MODESTO — Downtown Modesto now has a graveyard mourning businesses that have shut their doors in recent years. The cemetery of nearly two-dozen styrofoam headstones takes up part of Modestos Tenth Street Plaza, and each black-painted headstone bears the name of a business.
Kimberly Humke, a server and bartender at Vitos Ristorante, organized the display. It went up Tuesday and will come down Thursday. The display also is a show of support for one business thats not in the graveyard: the Fat Cat Music House & Lounge.
Humke said the display is meant to help her friend, Fat Cat general manager Chris Ricci, in his dispute with the citys entertainment commission. Ricci helped Humke get the permit for the display and helped put up the headstones.
Ricci will appear before the commission Thursday for a permit that would allow the Fat Cat to hold concerts and other events for patrons of all ages, provided the nightclub receives police permission first.

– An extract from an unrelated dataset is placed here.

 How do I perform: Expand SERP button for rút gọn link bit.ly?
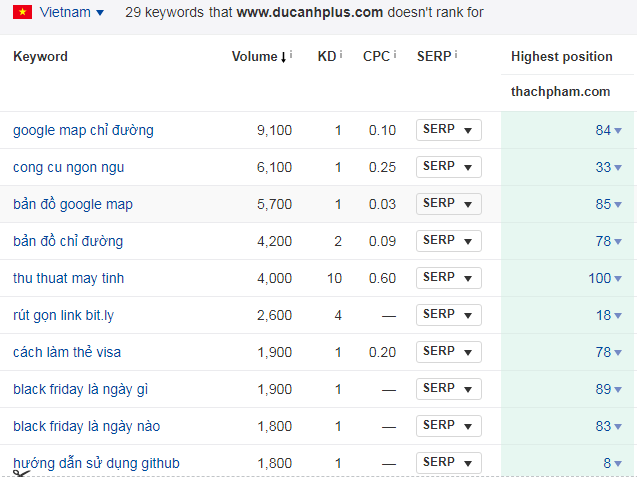448,315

Ricci had objected to that condition because he said the police denied his request to hold an all-ages event this month.
But after meeting with Police Chief Galen Carroll on Tuesday afternoon, Ricci said he now believes he will be able to hold all-age events that meet with police approval. Ricci said alcohol would not be served at the events.
Ricci said the Fat Cat is trying to change its business model to keep pace with new economic realities. He said its no longer profitable to cater only to customers who are 21 and older. He said too many of them remain unemployed or underemployed and dont have money for concerts.
He said crowds at the Fat Cat are down by about half from what they were a few years ago, and patrons buy far fewer drinks. He said the Fat Cat has two all-age shows booked in December and one in January. He expects crowds of 300 to 500 patrons for each concert.
Carroll said he is reviewing the Fat Cats proposal.
He said in general he is not comfortable with all-age events at venues that are near bars, such as in downtown. For instance, Carroll said, he is concerned about teens leaving concerts and mixing with adults leaving bars on downtown streets and in downtown parking garages. He said Modesto has had problems with underage drinking, fights and sexual assaults with previous all-age shows and concerts.
My concern is how we keep downtown safe, Carroll said.
However, he said, there may be circumstances under which all-age concerts and shows can work if there is sufficient security at the venue, alcohol is not served, and the event ends and the patrons leave well before nearby bars and nightclubs close.
The headstones list the names of 23 downtown businesses that have closed, from the H Street Save Mart and the Tenth Street Plaza Starbucks to Extreme Pizza and Banana Joes.
Humke hopes the cemetery will start a conversation about downtown among city officials, the police, downtown merchants and their customers, and others interested in a safe, vibrant city center.
But city officials are focused on helping downtown and have weighed such proposals as incentives for businesses that locate or expand downtown. The city recently opened Tenth Street Plaza to cars for the first time in an effort to bring more customers to plaza businesses.